> _Problem_
Copy each line below in which the word "computer" occurs.

> _Exercise material_
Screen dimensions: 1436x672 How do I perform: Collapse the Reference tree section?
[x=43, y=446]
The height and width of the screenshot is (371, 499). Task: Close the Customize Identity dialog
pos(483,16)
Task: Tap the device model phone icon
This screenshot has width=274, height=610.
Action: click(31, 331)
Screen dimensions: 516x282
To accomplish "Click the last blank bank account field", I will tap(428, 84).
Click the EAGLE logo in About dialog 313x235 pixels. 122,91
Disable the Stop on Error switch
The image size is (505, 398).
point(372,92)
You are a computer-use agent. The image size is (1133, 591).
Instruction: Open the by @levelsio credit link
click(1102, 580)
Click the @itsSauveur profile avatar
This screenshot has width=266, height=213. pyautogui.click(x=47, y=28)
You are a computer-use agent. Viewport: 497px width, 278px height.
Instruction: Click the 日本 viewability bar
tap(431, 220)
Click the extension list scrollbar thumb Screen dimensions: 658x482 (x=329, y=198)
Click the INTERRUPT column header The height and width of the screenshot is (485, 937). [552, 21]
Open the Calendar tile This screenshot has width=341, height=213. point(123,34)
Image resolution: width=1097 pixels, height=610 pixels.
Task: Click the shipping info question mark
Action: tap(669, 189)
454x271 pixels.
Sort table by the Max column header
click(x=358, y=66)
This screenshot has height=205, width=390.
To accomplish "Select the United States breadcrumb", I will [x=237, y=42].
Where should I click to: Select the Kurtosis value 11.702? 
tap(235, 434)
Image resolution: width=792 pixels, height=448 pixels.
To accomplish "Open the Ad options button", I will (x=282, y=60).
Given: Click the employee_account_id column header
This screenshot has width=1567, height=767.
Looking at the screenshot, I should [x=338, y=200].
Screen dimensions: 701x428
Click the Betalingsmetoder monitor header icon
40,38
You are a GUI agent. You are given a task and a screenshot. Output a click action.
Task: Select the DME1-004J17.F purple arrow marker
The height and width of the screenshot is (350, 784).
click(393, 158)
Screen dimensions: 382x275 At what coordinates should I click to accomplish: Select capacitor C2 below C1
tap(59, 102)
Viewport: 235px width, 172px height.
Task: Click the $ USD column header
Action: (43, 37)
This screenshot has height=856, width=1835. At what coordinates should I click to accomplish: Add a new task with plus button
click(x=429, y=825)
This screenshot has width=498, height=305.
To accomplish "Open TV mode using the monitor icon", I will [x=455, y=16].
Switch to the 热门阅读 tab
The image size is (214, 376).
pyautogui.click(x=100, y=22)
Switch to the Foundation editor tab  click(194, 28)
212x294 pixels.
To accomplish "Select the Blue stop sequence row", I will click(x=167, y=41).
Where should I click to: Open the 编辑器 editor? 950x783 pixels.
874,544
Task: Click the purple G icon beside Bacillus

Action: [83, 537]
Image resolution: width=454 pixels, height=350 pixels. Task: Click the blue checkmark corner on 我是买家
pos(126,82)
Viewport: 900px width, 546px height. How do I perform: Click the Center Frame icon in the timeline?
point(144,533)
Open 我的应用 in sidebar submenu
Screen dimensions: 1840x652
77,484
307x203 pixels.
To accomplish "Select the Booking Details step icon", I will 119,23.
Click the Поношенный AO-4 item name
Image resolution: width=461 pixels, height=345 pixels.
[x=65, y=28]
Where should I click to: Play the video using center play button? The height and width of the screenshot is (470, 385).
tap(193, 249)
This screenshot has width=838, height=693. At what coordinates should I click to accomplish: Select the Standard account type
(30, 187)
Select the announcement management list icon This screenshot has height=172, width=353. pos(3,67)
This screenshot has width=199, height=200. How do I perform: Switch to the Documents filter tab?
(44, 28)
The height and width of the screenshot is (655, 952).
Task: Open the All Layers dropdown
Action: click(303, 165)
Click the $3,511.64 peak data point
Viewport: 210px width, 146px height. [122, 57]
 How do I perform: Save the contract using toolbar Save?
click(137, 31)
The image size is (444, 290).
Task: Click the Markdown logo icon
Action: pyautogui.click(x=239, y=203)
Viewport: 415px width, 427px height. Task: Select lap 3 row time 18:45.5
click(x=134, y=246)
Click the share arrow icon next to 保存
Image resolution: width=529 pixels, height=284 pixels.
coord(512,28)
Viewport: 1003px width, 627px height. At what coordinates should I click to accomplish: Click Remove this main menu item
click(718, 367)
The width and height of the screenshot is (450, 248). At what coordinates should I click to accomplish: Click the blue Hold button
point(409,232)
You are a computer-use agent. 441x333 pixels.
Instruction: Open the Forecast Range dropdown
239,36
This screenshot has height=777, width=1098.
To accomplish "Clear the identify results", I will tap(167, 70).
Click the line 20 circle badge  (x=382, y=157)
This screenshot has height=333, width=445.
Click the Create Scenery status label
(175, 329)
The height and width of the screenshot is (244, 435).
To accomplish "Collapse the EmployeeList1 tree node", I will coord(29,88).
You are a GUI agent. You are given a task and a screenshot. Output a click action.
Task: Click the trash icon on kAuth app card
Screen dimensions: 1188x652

> _Result for this task_
You are a computer-use agent. The image size is (1133, 591).
You are a computer-use agent. Viewport: 497px width, 278px height.
You are a computer-use agent. 441x333 pixels.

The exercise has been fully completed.